We heard the Provost Marshal and the Vice Chief of the Defence Staff in committee expressing the view that this would be the right way to strike a balance. They were comfortable with this, that their independent ability to conduct investigations on the military police side would be protected.
On our side, there really is not more information or more insight provided on this issue, either by the amendments presented today or by what we have heard in this House so far. I remind the members of the House that there have been three attempts previous to Bill C-15, four if we count this bill, to amend this legislation to bring our military justice system up to date.
We in committee considered a wide range of amendments. We are grateful to all members of the committee for the full discussion we had.
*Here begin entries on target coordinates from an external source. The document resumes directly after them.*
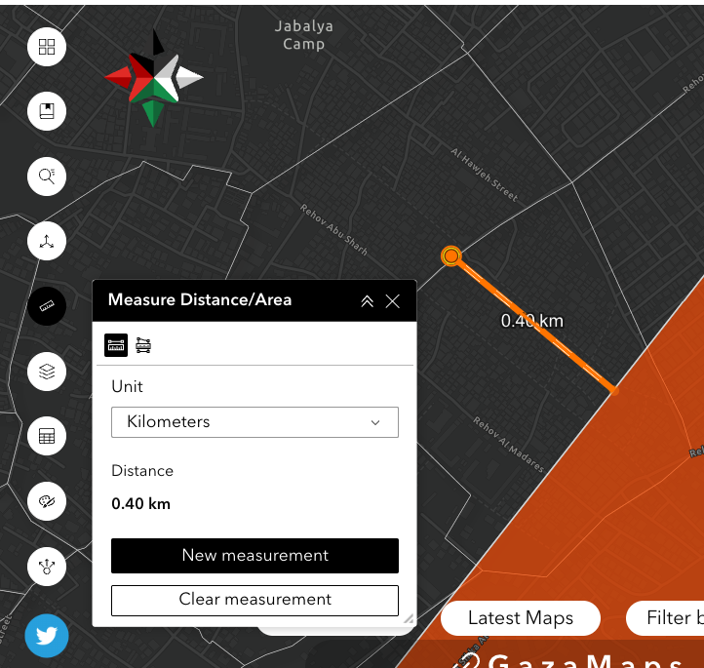Toggle the ruler measure tool button

(47, 306)
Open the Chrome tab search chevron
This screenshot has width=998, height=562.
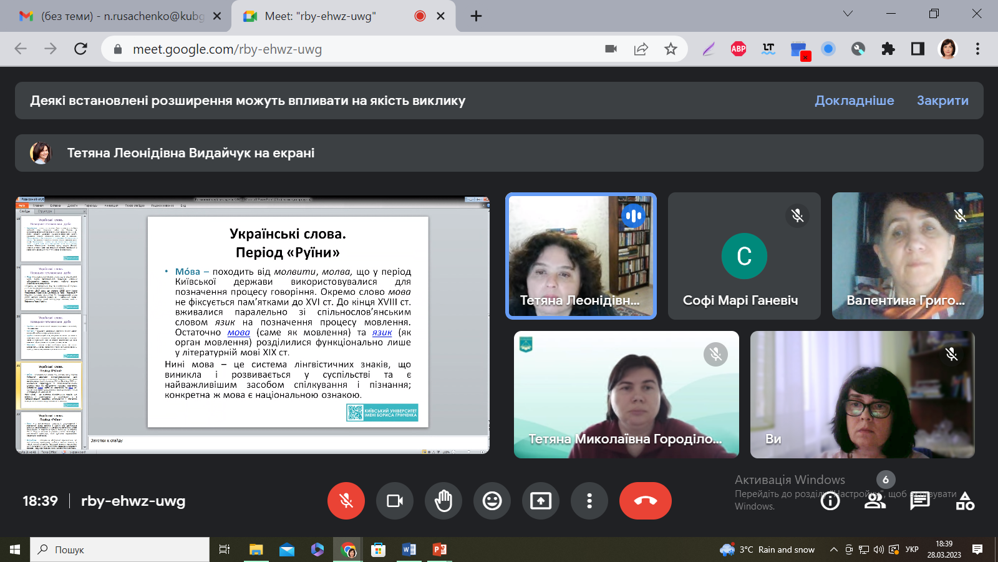848,14
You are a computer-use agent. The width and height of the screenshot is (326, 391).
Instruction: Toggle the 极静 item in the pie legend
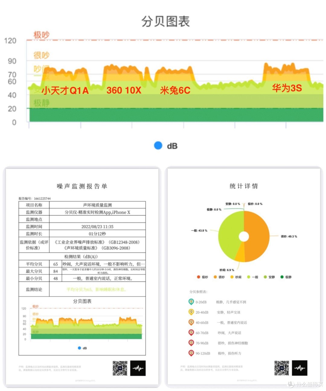[287, 276]
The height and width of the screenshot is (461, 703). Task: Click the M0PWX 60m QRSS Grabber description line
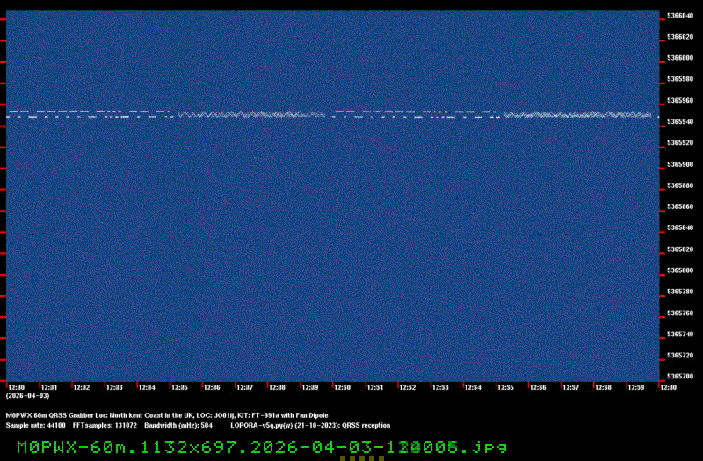(167, 415)
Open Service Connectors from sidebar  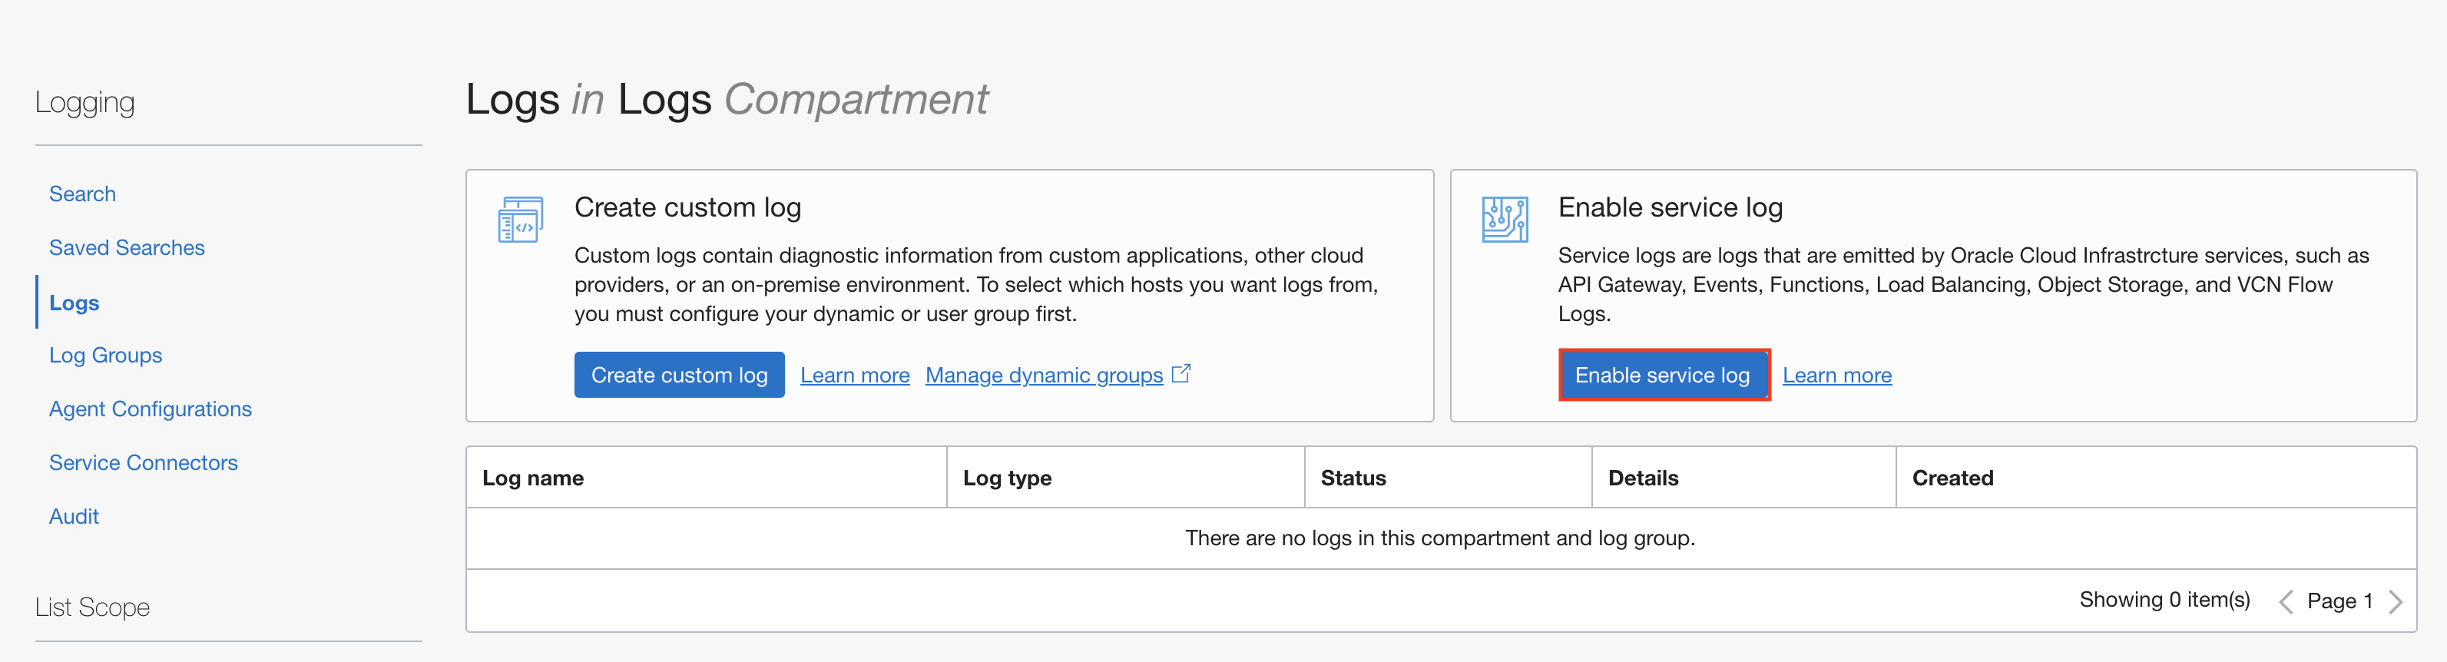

There are two amendments coming forward to this place, one of which is urgently required because it would reduce the likelihood that members of the Canadian Forces would be carrying into civilian life a criminal record for offences committed under the military justice system that do not justify a criminal record. We need to enact that change quickly. It has been close to a decade that we have been trying to do this, and we have failed so far. We are not serving the Canadian Forces well as long as we fail to pass this legislation, and we would like to move through report stage and third reading as quickly as possible.